David Blaine’s Friday Musing…
The productivity of the American workforce has declined significantly since 2007. California’s legislative response has been brilliant. Not. If you want to improve the economy, give people more reasons to stay home? Theoretically (and in actual practice) an employee utilizing all potential protected leaves of absence can be gone from work for a couple of years. Individually the leaves seem reasonable, but taken together they make it very difficult on employers to maintain a productive workforce. Below are some of the California leaves, the number of employees a company must have to be covered, and the amount of time off:
Pregnancy Disability Leave (5 employees)/4 months per pregnancy
CA Family Rights Act (50 employees)/12 weeks per year
Baby Bonding (20 employees)/12 weeks
Organ Donor (15 employees)/30 days per year (paid by employer)

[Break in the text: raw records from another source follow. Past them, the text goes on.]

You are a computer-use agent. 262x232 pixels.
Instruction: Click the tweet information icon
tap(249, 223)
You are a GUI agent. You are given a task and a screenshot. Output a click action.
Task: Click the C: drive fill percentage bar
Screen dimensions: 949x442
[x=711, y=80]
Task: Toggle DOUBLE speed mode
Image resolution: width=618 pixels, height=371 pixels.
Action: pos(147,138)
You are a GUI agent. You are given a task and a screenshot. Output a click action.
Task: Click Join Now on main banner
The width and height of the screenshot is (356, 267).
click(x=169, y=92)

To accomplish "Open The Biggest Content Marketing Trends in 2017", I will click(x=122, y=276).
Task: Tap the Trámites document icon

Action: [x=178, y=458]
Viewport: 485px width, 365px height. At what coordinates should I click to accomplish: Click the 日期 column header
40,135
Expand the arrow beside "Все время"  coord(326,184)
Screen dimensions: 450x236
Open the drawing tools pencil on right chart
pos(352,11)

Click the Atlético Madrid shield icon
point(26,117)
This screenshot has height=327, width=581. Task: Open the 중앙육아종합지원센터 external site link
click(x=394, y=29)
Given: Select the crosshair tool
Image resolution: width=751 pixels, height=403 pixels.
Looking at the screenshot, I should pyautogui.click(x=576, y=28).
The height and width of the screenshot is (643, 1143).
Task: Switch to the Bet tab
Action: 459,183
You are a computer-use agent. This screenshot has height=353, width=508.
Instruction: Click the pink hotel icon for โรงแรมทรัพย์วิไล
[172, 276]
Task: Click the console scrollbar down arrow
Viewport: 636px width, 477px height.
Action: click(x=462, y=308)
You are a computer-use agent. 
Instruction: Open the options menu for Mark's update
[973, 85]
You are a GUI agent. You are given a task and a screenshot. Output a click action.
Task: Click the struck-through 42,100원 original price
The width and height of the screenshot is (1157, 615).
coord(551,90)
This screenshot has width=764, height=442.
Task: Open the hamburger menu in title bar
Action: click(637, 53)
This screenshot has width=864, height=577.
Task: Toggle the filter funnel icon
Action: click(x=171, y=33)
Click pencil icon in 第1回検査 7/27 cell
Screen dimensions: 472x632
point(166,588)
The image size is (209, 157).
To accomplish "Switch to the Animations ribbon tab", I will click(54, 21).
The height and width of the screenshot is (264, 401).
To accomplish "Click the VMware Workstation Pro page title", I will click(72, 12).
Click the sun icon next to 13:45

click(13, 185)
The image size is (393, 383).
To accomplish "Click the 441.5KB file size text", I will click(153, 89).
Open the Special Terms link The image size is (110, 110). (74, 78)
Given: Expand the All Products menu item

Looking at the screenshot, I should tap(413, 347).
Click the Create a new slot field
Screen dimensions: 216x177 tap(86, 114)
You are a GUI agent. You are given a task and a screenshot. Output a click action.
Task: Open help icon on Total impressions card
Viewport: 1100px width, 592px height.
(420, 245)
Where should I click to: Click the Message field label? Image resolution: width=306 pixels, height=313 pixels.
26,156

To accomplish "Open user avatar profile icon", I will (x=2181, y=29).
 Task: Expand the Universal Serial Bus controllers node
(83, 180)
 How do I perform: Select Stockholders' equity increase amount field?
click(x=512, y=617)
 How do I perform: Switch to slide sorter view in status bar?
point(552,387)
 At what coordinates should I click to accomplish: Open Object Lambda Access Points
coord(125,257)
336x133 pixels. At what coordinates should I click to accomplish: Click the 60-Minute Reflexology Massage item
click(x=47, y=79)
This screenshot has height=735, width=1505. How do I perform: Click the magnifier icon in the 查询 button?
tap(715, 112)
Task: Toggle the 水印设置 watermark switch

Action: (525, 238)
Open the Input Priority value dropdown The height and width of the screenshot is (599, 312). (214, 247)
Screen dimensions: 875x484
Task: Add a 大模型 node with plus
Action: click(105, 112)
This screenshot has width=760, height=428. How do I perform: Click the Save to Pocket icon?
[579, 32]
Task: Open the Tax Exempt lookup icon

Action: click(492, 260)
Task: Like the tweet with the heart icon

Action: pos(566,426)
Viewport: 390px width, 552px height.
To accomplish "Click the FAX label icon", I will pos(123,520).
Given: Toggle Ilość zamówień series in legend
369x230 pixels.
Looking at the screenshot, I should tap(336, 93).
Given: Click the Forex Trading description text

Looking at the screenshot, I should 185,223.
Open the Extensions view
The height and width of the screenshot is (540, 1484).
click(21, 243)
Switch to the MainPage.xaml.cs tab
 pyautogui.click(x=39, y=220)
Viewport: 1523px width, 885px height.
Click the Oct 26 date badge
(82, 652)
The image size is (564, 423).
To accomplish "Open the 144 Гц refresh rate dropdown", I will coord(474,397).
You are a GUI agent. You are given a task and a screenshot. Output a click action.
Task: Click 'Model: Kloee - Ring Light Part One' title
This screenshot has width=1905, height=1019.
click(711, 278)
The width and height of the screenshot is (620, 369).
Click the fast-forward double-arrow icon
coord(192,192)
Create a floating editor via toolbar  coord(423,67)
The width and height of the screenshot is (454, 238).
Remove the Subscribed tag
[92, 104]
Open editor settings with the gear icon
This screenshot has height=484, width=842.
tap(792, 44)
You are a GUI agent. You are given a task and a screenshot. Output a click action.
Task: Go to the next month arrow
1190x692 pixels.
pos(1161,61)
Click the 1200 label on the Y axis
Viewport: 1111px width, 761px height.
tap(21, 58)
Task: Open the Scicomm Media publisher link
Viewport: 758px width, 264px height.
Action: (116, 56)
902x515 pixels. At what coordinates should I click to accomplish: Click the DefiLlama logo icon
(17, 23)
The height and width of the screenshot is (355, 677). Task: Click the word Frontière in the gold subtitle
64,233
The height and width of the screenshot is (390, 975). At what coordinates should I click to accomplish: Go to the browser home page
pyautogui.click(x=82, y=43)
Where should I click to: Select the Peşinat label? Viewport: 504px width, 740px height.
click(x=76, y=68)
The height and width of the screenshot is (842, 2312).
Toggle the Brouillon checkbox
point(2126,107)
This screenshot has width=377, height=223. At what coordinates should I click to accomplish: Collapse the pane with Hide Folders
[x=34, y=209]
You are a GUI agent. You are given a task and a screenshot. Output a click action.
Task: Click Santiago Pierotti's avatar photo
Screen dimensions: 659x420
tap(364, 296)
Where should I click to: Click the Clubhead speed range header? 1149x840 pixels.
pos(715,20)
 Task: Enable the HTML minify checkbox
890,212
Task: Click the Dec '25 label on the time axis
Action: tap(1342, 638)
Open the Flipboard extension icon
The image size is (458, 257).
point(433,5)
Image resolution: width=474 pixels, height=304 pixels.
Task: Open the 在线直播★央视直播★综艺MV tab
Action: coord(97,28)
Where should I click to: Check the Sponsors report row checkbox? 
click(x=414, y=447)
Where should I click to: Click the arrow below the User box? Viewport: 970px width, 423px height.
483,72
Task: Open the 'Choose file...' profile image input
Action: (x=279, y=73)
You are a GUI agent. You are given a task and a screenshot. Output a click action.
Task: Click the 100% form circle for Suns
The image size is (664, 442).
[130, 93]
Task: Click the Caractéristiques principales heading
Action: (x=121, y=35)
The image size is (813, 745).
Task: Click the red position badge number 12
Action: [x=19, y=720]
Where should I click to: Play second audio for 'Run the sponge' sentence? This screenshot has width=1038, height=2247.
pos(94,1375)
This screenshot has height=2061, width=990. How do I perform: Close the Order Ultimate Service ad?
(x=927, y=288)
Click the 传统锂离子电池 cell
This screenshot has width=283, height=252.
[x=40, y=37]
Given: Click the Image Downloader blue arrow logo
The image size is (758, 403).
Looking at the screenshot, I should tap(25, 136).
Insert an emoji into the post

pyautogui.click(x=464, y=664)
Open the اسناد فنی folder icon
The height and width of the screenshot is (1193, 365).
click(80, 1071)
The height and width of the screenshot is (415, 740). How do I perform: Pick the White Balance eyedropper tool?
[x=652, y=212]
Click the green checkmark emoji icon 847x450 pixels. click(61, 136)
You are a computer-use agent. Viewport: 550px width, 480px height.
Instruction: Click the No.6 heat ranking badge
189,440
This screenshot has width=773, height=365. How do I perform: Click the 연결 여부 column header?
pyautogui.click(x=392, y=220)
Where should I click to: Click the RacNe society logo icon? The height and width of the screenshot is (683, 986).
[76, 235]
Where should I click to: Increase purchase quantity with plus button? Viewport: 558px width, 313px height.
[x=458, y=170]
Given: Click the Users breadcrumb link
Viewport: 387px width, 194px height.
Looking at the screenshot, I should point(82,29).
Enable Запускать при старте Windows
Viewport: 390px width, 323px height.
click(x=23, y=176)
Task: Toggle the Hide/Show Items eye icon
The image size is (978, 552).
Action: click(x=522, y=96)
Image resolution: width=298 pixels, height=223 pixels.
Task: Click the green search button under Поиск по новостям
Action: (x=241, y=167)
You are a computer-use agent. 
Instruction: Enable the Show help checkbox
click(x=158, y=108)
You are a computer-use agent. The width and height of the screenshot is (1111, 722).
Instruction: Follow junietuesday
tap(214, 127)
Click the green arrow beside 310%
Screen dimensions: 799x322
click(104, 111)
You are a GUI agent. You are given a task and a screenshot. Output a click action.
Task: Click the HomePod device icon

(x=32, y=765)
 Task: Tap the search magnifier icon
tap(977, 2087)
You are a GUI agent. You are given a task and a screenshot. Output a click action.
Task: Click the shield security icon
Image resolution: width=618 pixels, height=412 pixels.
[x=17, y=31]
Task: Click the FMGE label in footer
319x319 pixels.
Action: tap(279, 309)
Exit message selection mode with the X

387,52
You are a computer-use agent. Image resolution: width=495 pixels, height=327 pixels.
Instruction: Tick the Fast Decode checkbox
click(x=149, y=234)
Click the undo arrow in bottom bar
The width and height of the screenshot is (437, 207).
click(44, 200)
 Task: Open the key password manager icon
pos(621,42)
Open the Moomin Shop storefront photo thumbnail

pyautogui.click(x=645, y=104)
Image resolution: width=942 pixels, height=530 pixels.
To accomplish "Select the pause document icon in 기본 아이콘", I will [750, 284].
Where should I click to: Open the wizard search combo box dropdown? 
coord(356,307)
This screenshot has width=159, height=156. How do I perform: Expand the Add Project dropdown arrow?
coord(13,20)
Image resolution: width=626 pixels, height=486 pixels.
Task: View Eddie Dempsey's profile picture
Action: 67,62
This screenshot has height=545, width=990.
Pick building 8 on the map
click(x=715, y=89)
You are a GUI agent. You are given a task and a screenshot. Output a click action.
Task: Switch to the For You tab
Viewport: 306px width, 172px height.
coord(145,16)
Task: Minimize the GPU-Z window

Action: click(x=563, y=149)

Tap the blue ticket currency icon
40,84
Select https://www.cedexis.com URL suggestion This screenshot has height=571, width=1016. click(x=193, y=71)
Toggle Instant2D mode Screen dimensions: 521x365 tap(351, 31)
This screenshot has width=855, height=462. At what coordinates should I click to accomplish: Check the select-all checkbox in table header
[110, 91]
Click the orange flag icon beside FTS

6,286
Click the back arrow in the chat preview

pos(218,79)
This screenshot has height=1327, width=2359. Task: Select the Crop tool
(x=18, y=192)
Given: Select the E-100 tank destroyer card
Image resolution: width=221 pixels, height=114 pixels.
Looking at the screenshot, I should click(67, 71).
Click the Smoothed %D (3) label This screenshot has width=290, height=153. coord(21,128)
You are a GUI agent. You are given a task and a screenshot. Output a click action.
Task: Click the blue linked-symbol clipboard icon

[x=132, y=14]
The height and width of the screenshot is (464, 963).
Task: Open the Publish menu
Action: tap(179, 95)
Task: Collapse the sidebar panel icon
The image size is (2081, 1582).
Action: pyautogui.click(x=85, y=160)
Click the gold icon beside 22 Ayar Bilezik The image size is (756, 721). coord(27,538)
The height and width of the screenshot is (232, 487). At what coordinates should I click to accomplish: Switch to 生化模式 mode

School Activities: (25 employees)/40 hours per year
Victims of Crime: (all employers)/12 weeks
Victims of Sexual Assault (25 employees)/12 weeks
Volunteer Civil Service (50 employees)/14 days per year
Civil Air Patrol Volunteer (15 employees)/10 days per year
Jury Duty (all employers)/Unlimited
Alcohol/Drug Abuse Leave/“Reasonable” leave
School Suspension Leave (all employers)/Undefined
Americans with Disabilities Act (15 employees)/“Reasonable” leave (courts have regularly found 6 months to be reasonable
Fair Employment & Housing (5 employees)/“Reasonable” leave (courts have regularly found 6 months to be reasonable
Worker’s Compensation Leave/Unlimited (1-2 years is not unusual)
Sick Leave (all employers)/3 days per year
In addition, employers regularly offer the following discretionary time off:
Holidays/5-10 days per year
Bereavement/3-5 days per year
Vacation/ 40-80 hours per year
Maybe the legislature should simply mandate how many days employees actually have to work. Productivity might increase.